Well to describe the last couple days would be much better than reliving them,as I try to be optimistic. I will say time flys when you are keeping busy and we have. The last 72 plus hours have been windy, cold, and wet. It was as if mother nature couldn't quite decide if she wanted to stop raining or not. She would just wait until I thought she was done and I would take off my rain parka and bottoms, then proceed to squat down and piss on me. Oh how I love the out doors. Despite the less than awesome weather conditions we did accomplish some good training and shoot the shit out of some of our weapons, which I spent the better half of today cleaning. It seems for all my efforts that the carbon from my weapons have transferred from said weapons to my hands, which despite my best efforts have not been able to come clean (sad face), if only I was made of iron and steel!
In other observations, I have been out in the field and not secluded by reading and listening to my ipod (again sad face). In doing so I got to spend some quality time with and listen to Private Future Domestic Violator. I have abbreviated him to Pvt.DV. for your reading convenience.

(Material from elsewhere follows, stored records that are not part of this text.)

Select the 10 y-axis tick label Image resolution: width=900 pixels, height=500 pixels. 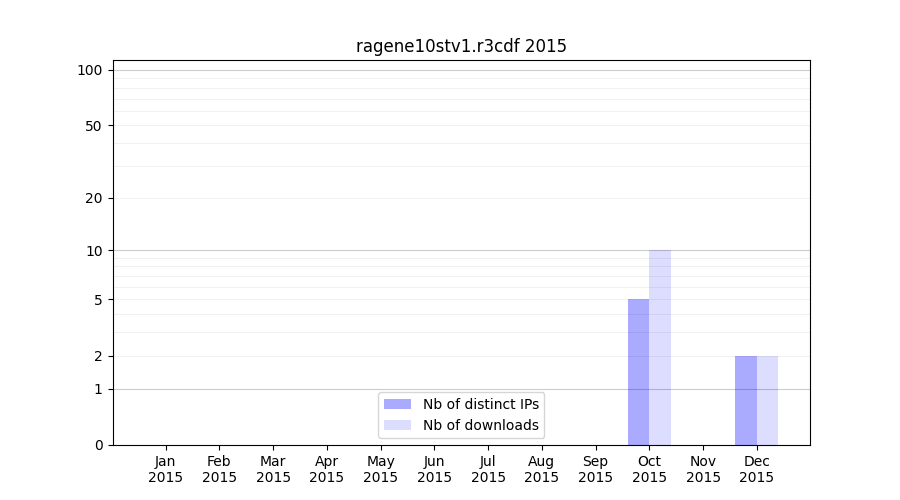pyautogui.click(x=93, y=251)
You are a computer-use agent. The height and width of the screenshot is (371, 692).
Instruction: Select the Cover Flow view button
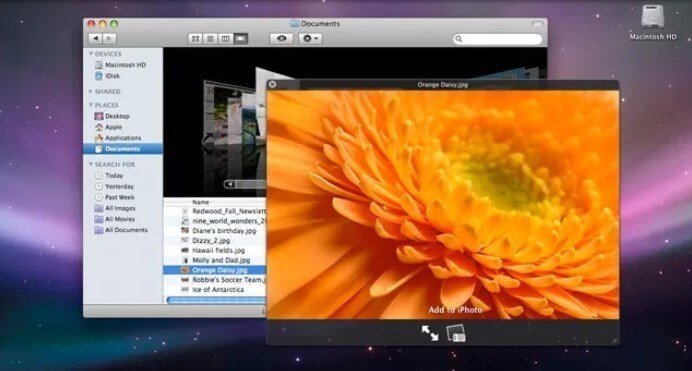click(241, 39)
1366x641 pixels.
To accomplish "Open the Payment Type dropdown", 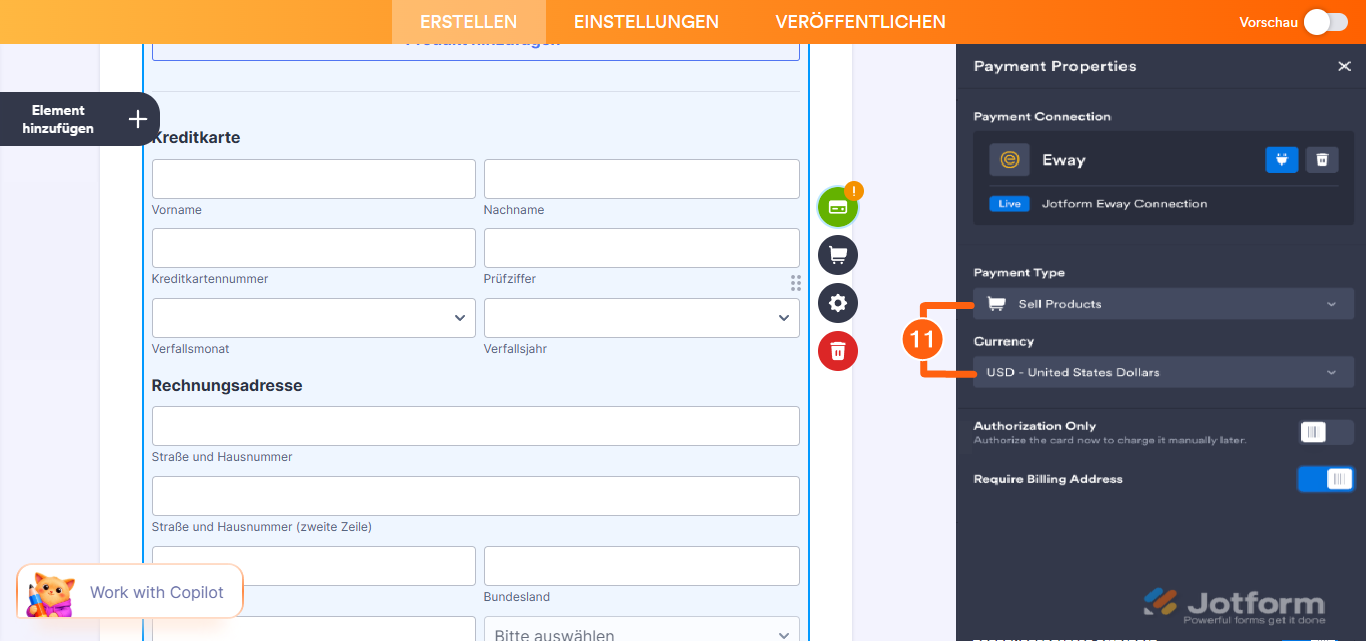I will 1163,303.
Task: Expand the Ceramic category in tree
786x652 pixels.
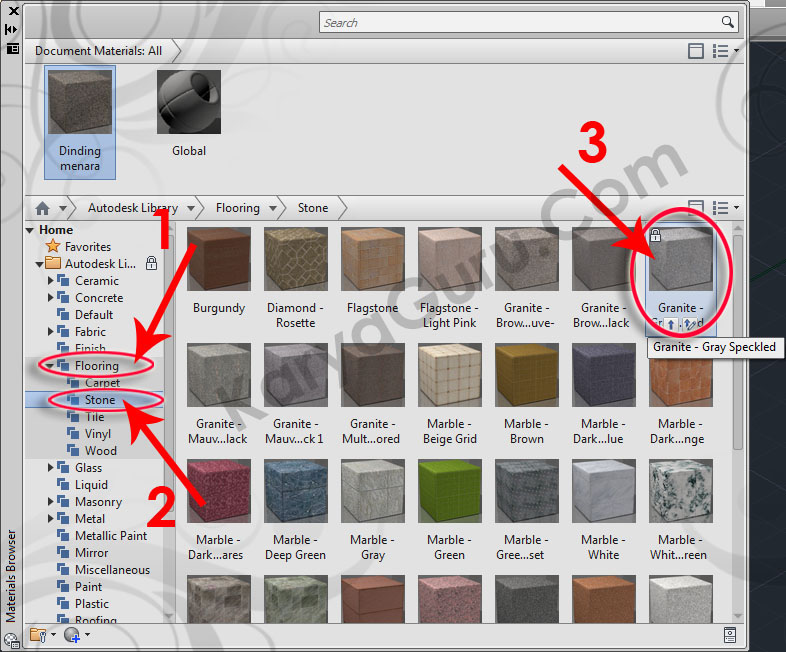Action: click(52, 281)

So in some of my down time, in the rain, I got to listen to young Pvt.DV tell me how he recently got married to his significant other. Also note worthy, she happens to be younger than him, about 18 or 19 if my memory serves me correctly. Any who, So Pvt.DV tells me, "Fucking women! My old lady keeps pissing me off and I just want to smack her! I told her not to hangout with any guys while I'm gone and I got her mother telling me when she gets home at night so she can't fool me. So I call one of the assholes She was with and tell him if he ever hangs out with her again I'm going kick the shit out of him!" I rationally make a point, that a relationship is about trust and not being insecure. So he needn't worry about her cheating on him and trust her because getting angry like this will only distract him from his mission and drive him mad all year long. I also try to avoid telling him that she will probably be on the wall of shame within month's end but I stay objective when giving advice.

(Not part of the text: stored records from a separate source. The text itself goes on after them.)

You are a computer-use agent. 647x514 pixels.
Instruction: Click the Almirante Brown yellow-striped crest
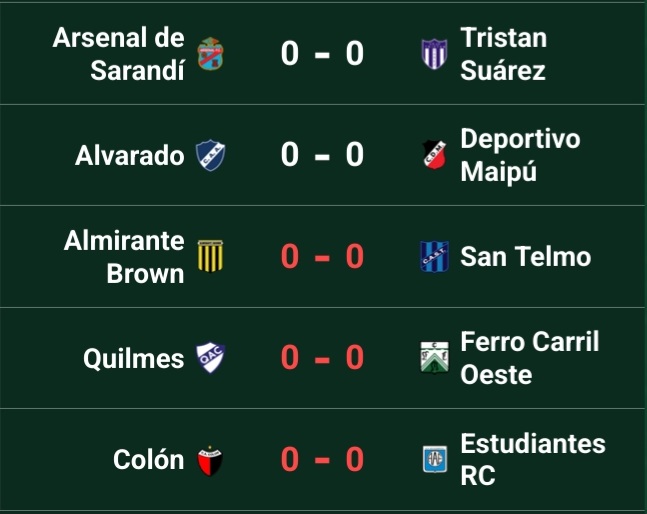coord(210,256)
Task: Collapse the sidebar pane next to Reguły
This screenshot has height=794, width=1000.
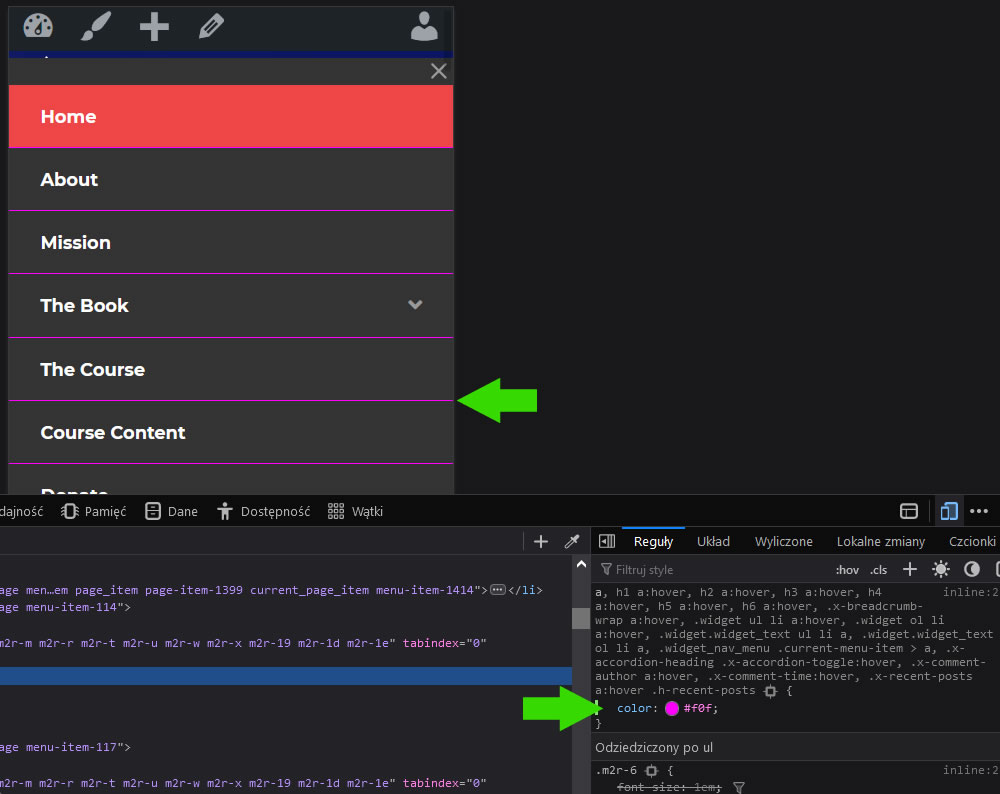Action: (x=607, y=541)
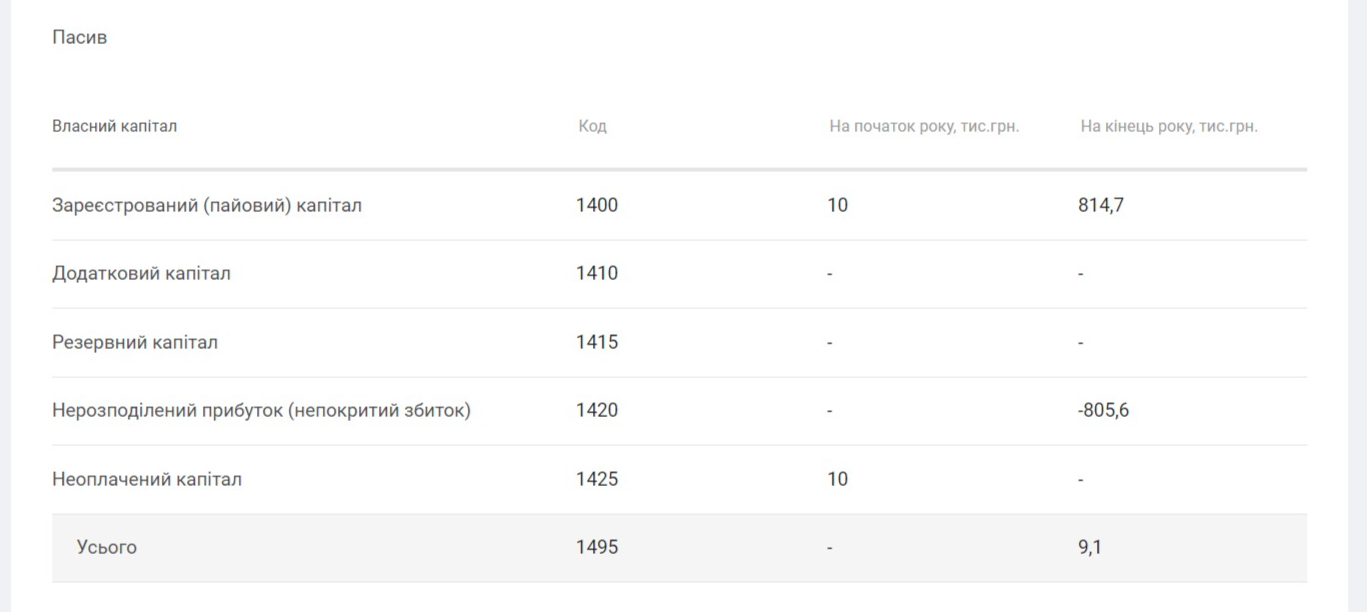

Later that night, in the faint light of days end I see Pvt.DV on the phone. He is yelling and screaming on his cell phone. I ask one of his squad members who he is talking to like that. "Oh, I think he is talking to his old lady" and said Joe carries on with whatever he was doing at the time. Strangely he gets off, shuts the phone and looks up and just smiles like he did something positive. Hmmmmm.......

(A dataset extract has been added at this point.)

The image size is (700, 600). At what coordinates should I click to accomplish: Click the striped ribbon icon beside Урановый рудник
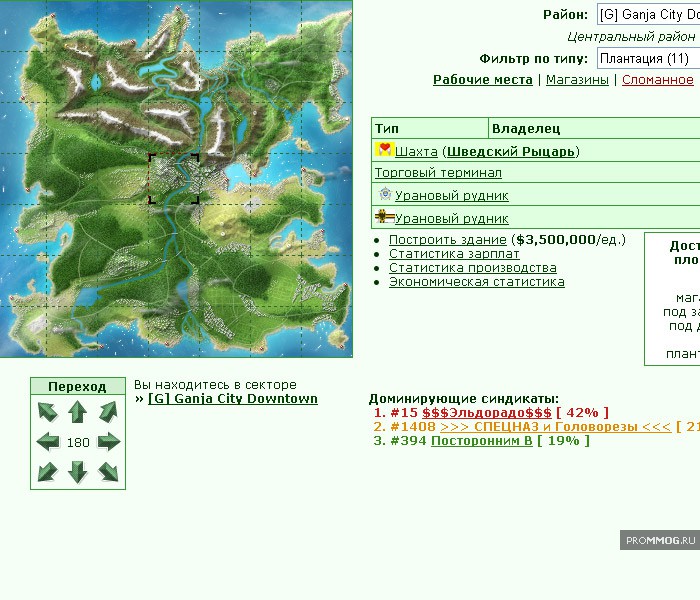point(384,217)
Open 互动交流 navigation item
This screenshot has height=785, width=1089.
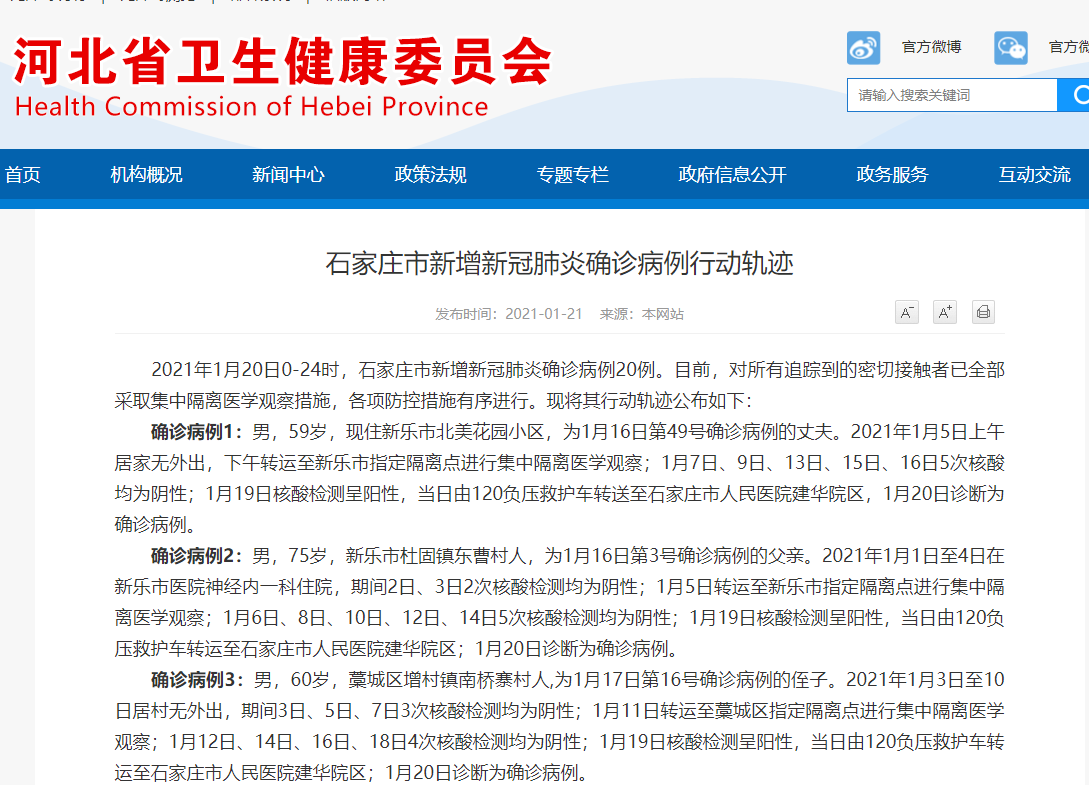[1035, 174]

I remember being younger and a bit insecure and try to understand. In my opinion, not everyone matures as they get older in life and I know I am not naive. I can't help to think to myself that I am still trying to figure out who I am and how someone less rational and mature can commit his or her life to another. Obviously I am assuming that they haven't found their identity too but I think that's rather apparent. I don't know why I am blathering about this but I thought it was interesting all the same. I hope you learn from it and don't beat the crap out of anyone.